Tuesday, April 19, 2011

Keep kids out of the pipeline to prison

I spent the evening in a church basement trying to convince a group of Detroiters to stand up and demand that their legislators change our state's laws on zero tolerance in schools so that more good students have a chance to stay in school and graduate. It's a needed reform, because we're sending more black males to prison than to college, and to push them out of school and into the pipeline to prison is just wrong.

I shared with them that there were 46,000 suspensions in Detroit Public Schools in 2007-2008. In one school year. That is insane.

I am not suggesting that educators have any fewer tools to manage classrooms, only that in-school suspensions or restorative practices are better ways to address discipline children, and keep them out of the pipeline.
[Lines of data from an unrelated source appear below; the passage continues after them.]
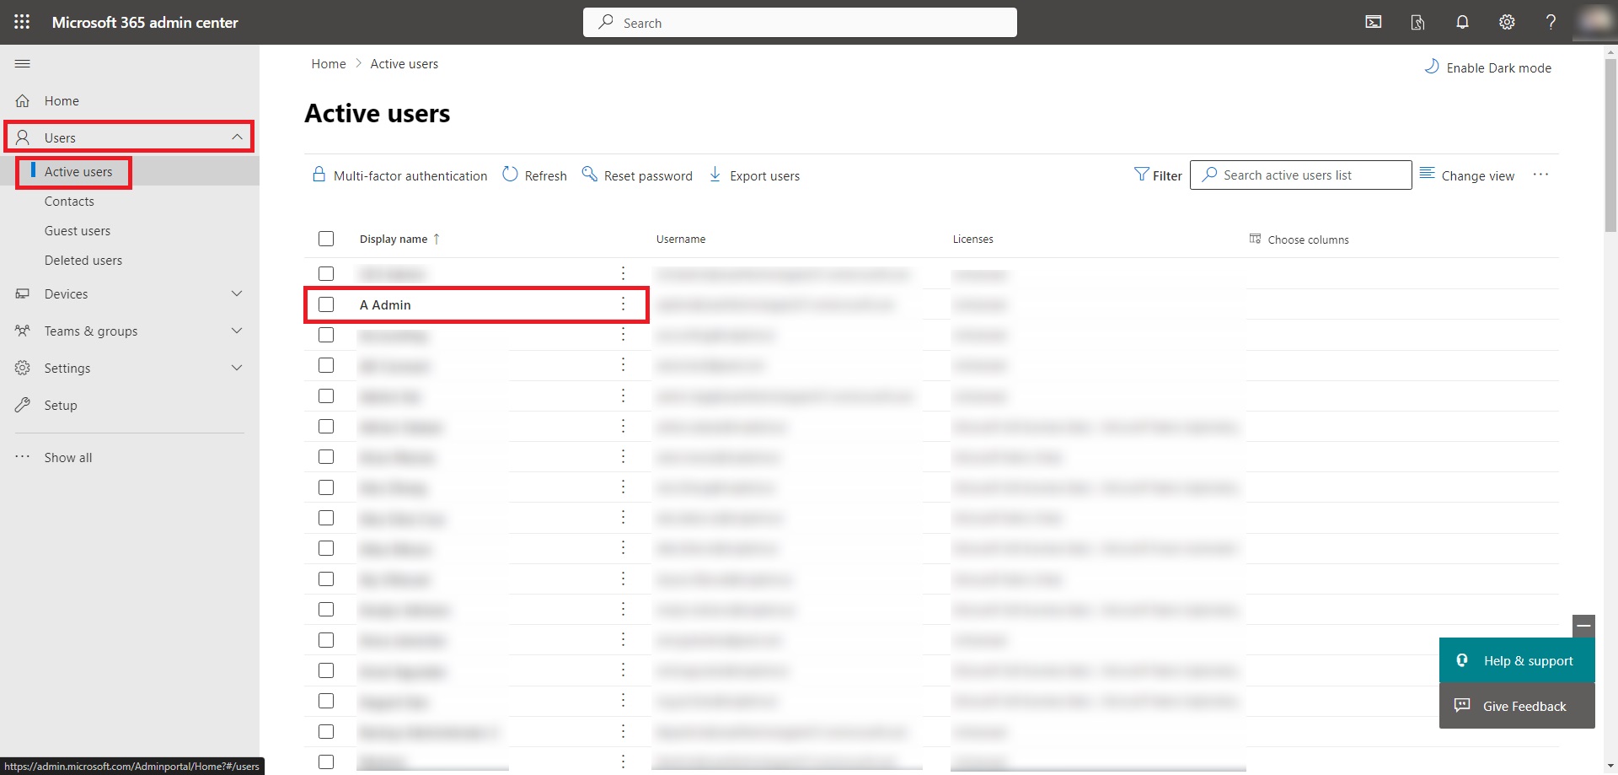Click Multi-factor authentication
Screen dimensions: 1618x775
coord(400,175)
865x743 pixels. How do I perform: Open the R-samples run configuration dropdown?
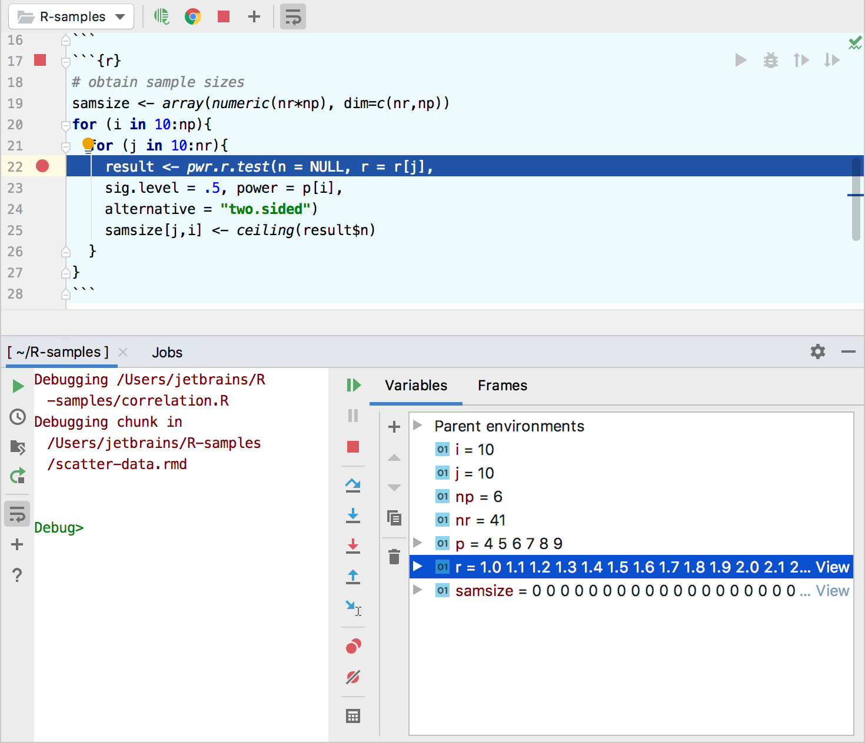pyautogui.click(x=70, y=16)
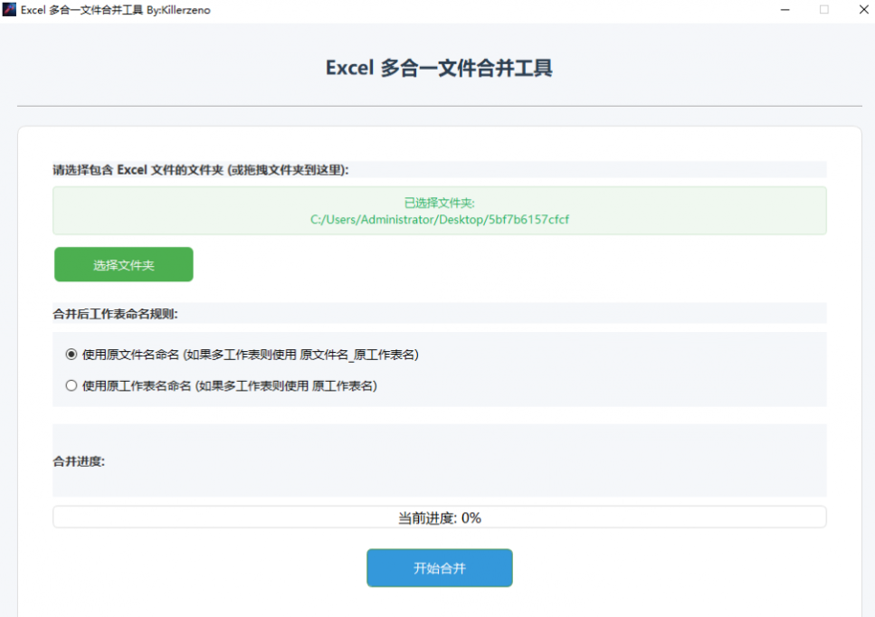
Task: Click the 已选择文件夹 status text
Action: point(439,203)
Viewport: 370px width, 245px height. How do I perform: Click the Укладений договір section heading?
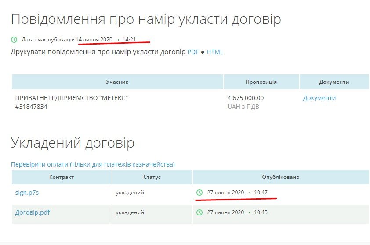click(73, 143)
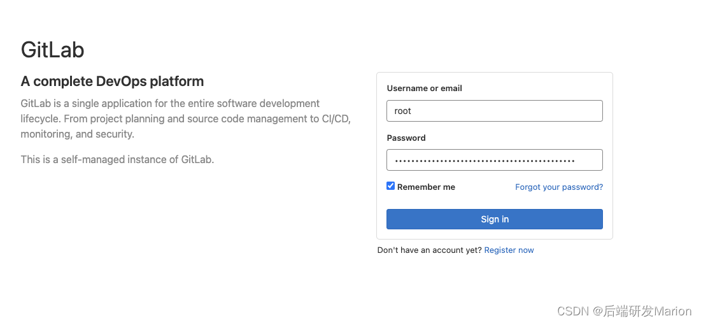The image size is (701, 323).
Task: Open the "Forgot your password?" link
Action: click(x=559, y=187)
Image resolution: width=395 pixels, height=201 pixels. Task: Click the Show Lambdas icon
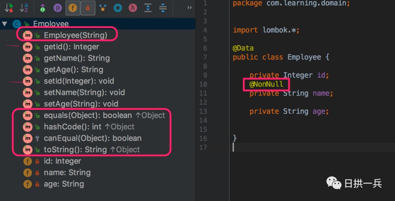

I got a call a couple of days ago from a friend who was frustrated by an incident he had just been involved in with a group of young black men at a local gym. It appears the men, all apparently in their late teens and early 20s, decided to relax after a workout by shooting dice in the bathroom of the facility. He was genuinely bothered by their lack of recognition of their criminal behavior, not to mention their lack of respect when he called them on it.

But this is what happens when we kick children out of school and leave them to their own devices. They end up living street life24/7. I'm assuming the worst, I know. But the reality is that black males are suspended or expelled at a rate of almost 3-1 compared to their white classmates. That blacks are suspended for committing the same offenses as whites who are not. The disparity is so great that the Justice Department and Department of Education are jointly investigating the disturbing trend. It's a civil rights violation and an educational inequity that threatens our neighborhoods and our region. When educational opportunity is denied to children because they are suspended because of offenses like loitering and insubordination they end up hanging out on the streets or gambling in bathrooms, unless someone with a substantial amount of compassion intervenes.